The Hollywood restaurant opened in October 2021 to fanfare, garnering national praise for its stylish clientele, its inventive approach to stalwart, modern-American classics. It featured a co-chef kitchen system that purported equal say each night to at least four chefs who were in charge of the menu. On Eater LA, Horses remained on the site’s “heatmap” of “hottest new restaurants” for months. The Los Angeles Times called it “a new modern L.A. institution” and “the city’s most exhilarating new dining experience in the last year.”
A judge in the case approved the domestic violence restraining order in December and reissued it on May 1, according to court documents.
In one of her filings, Johnson also requested that Aghajanian remain 100 yards away from their dogs, Pancho, Javi and Spud.
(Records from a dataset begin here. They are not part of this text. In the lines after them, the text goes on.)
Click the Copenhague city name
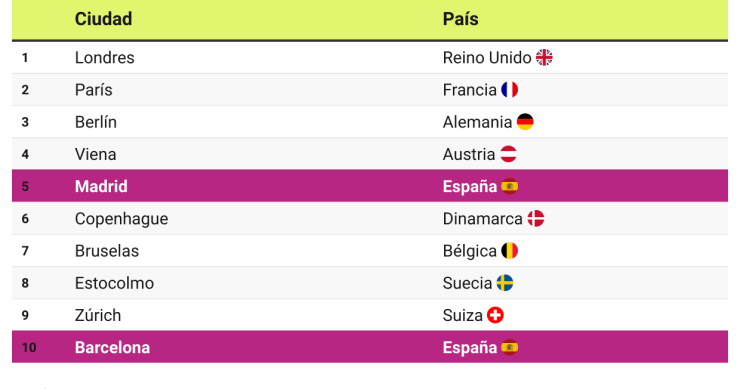Screen dimensions: 740x389 121,219
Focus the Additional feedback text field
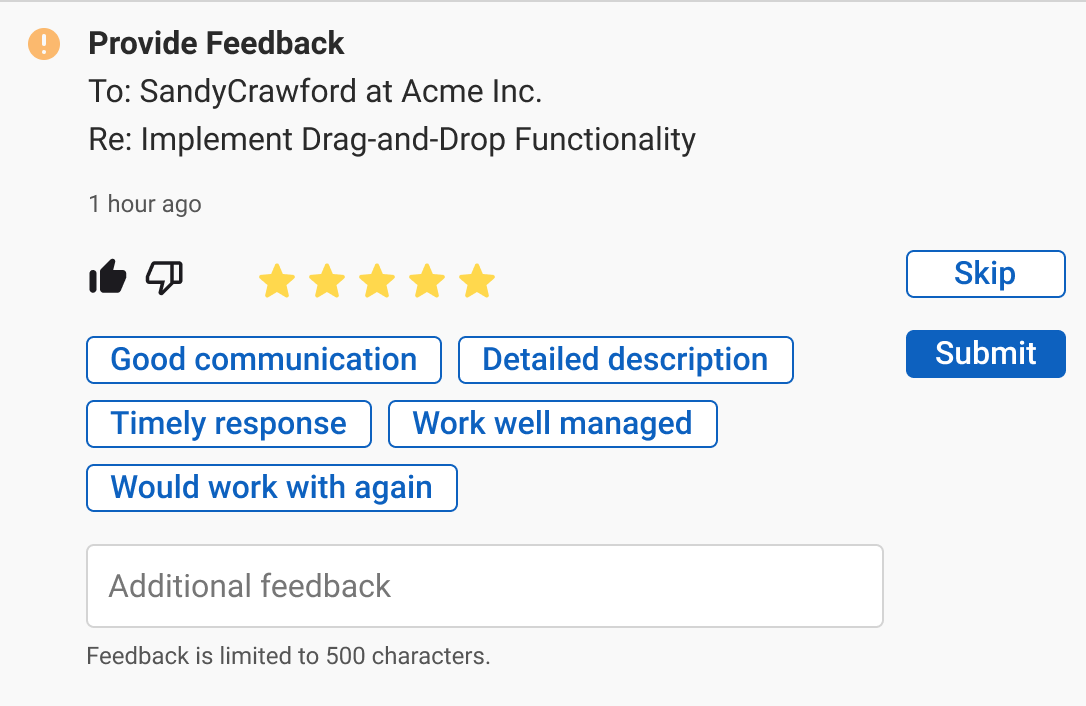 click(x=485, y=586)
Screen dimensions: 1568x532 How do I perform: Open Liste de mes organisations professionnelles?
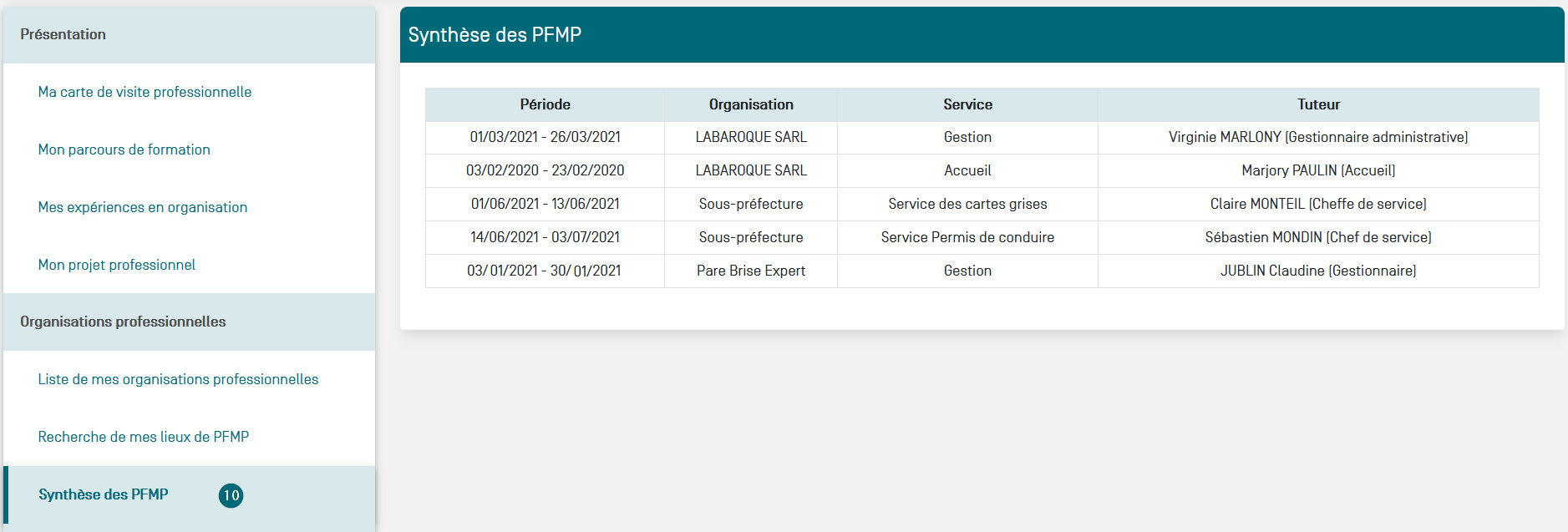point(178,379)
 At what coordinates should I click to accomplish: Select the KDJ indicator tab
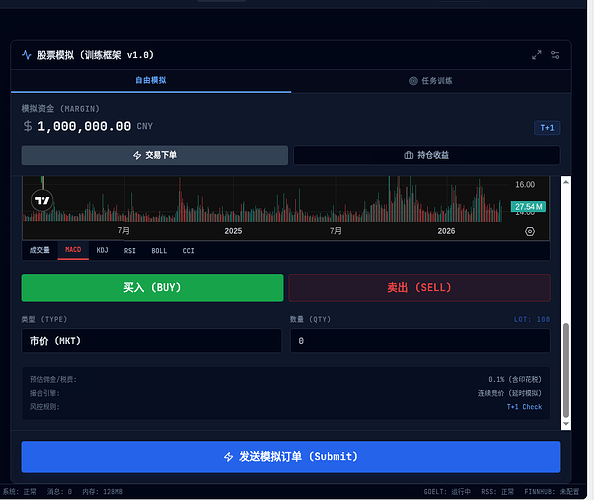102,250
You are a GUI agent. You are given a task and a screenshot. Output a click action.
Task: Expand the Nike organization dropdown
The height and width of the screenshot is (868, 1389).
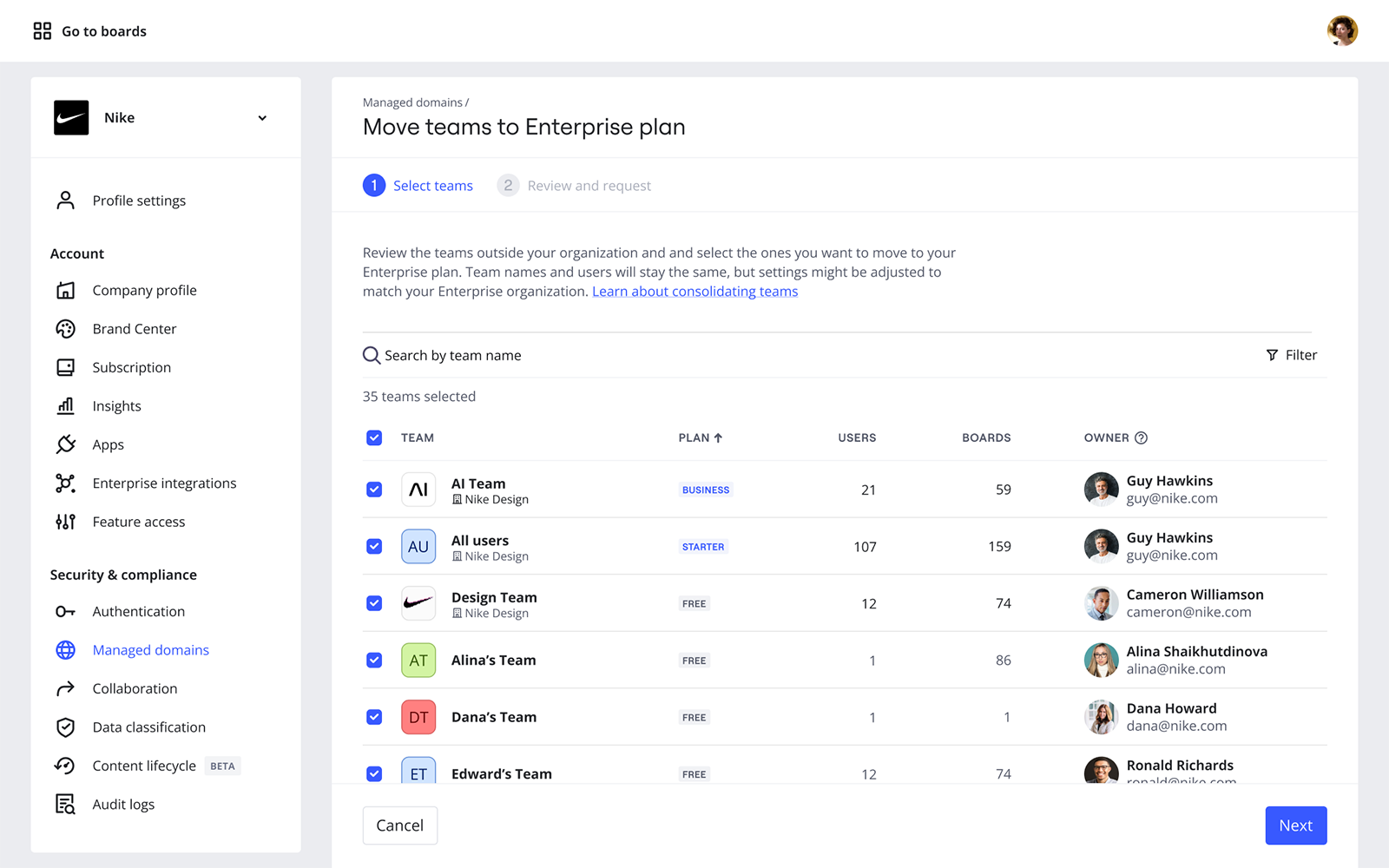tap(262, 118)
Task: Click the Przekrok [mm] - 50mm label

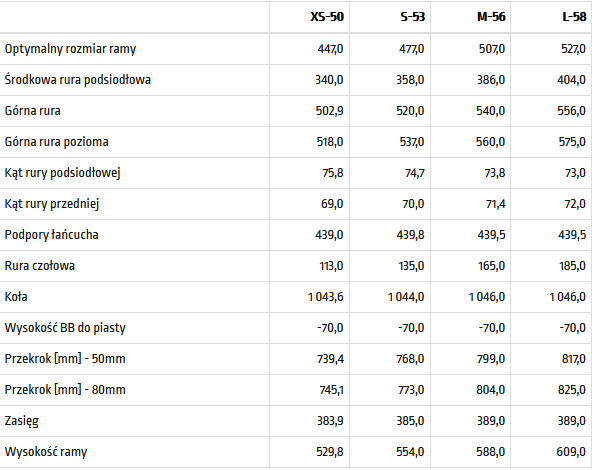Action: [x=65, y=359]
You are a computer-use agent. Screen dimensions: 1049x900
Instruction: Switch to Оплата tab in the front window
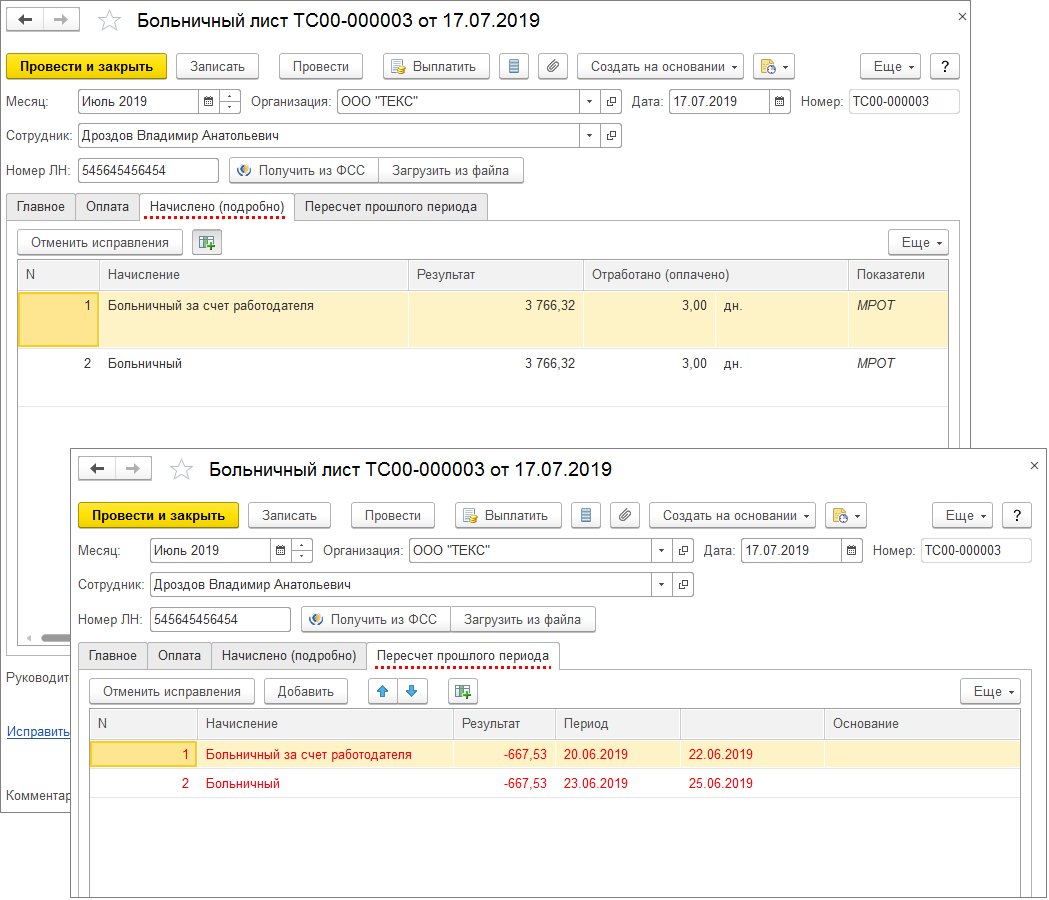coord(179,656)
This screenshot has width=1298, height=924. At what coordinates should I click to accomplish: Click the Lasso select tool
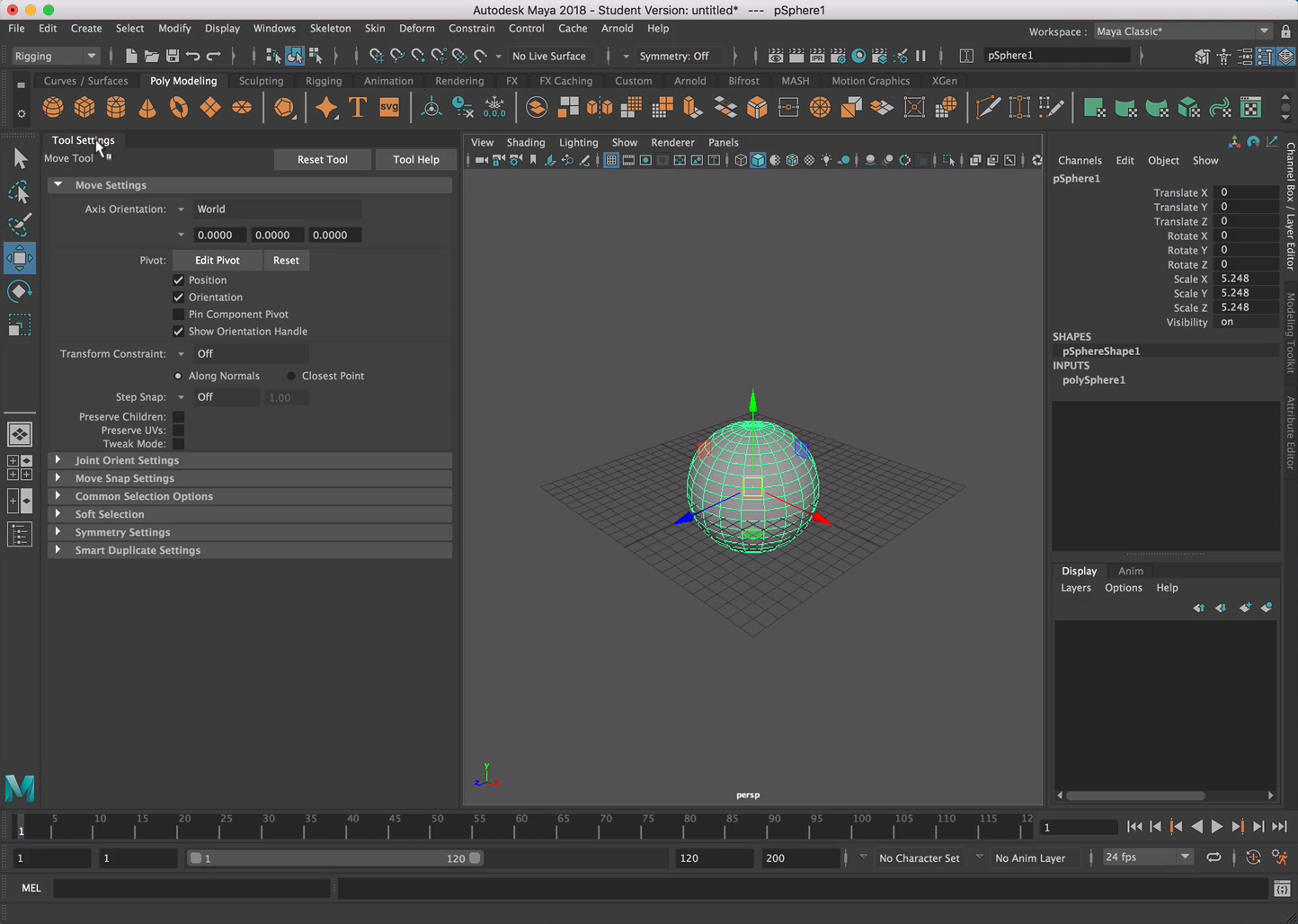click(x=19, y=192)
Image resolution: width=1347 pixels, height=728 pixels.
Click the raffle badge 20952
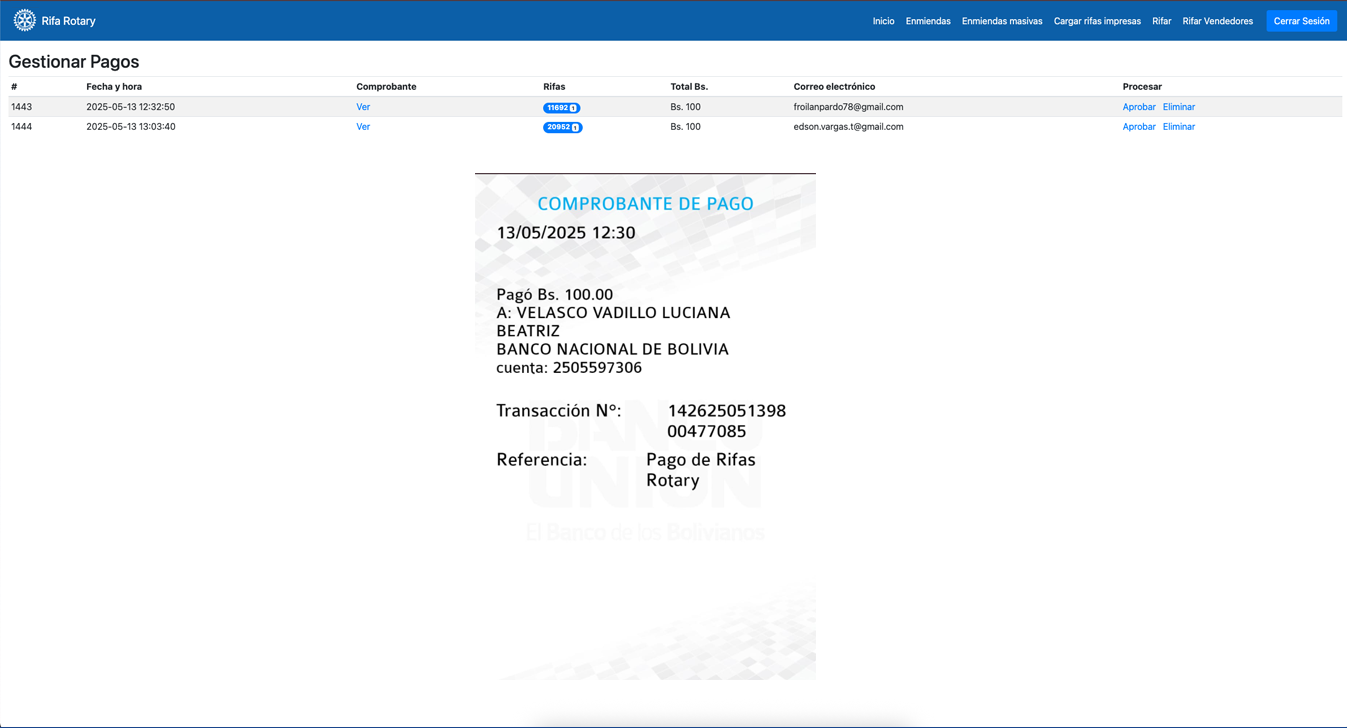562,128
In his own filing for a restraining order, Aghajanian requested custody back of the dogs Pancho and Javi, saying that Johnson “misled the Court into making orders against me.”
Aghajanian claimed that he was the victim in the marriage. He claimed that Johnson threatened to kill him repeatedly and burned him at least twice with a metal spatula and a spoon she had first placed into a fryer, according to court filings.
Aghajanian also said in the filings that it was Johnson who abused their animals. “She falsely accuses me of things that she has done or that she threatened to do to me and my pets,” he wrote. “My pets are like children to me and I love them dearly.”
“I am fearful of [Johnson] since I am the victim of [her] long-term abuse that has occurred throughout our relationship,” he wrote.